Even though ‘However the Long Night’ is biographical in nature, it reads like a novel.
+The Perfect Mother
The May Mothers is a group of mothers. All its members are women who gave birth in the same month. All these women know how exhausting and isolating new motherhood can be.
So they meet twice a week in Prospect Park to talk about their lives, share their anxieties and exchange ideas. When the May Mothers meet for drinks on one hot July night, they have no idea that their lives are about to change.
The nightmare begins when one of the mother’s babies is abducted from his bed. Winnie is the victim in question, a single mother who never wanted to leave her 6-month old child with the babysitter.
The group wouldn’t let her back out of their date, though, and insisted that she abdicate her motherly duties to unwind at a hip local bar for a few hours. When the police enter the equation, their efforts to find her child upend Winnie’s life.

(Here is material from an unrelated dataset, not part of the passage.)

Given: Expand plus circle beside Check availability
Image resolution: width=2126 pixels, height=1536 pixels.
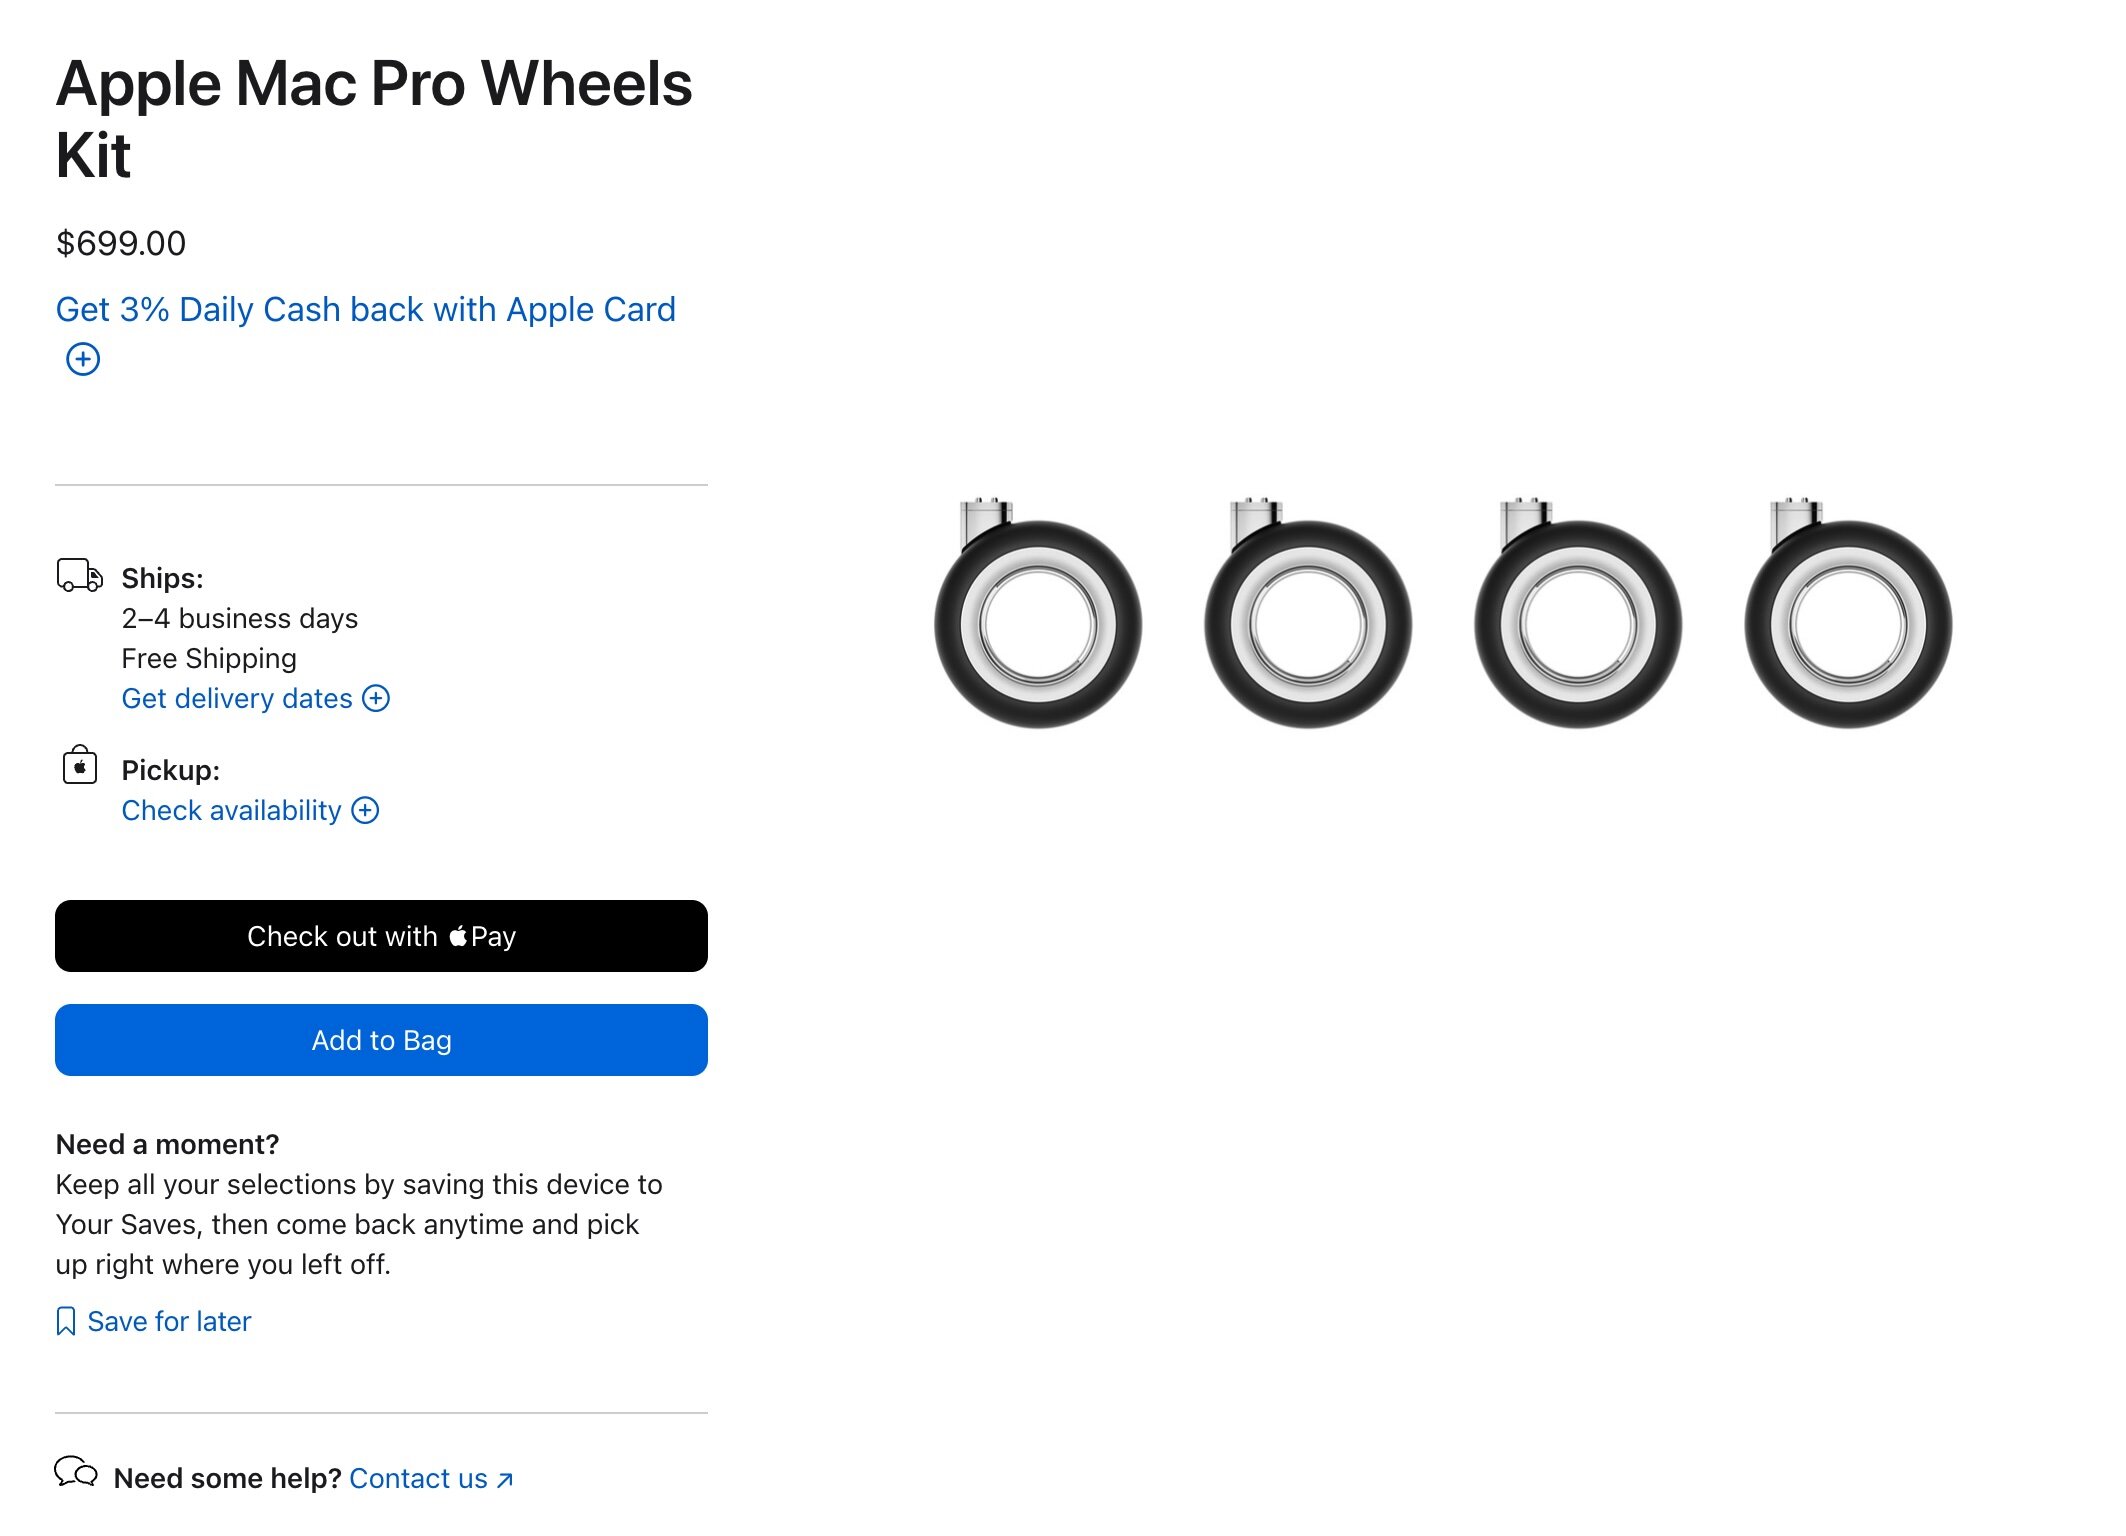Looking at the screenshot, I should click(x=365, y=810).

The media invades her privacy, determined to bring the grieving mother’s sorrow to the world. Winnie learns to lean on three particular members of her group, women that aren’t especially close to the single mother but who show a willingness to go to great lengths to find her missing child.
The Perfect Mother was hailed by Vanity Fair as one of the most anticipated books to be published in the summer that it came out. In the novel, a group of mothers who gave birth in the same month decides to go out on the Fourth of July.
When one of their babies goes missing, Aimee Molloy explores their reactions and the steps they take to rectify the situation. Along the way, damaging secrets are revealed, secrets that put a strain on marriages and friendships.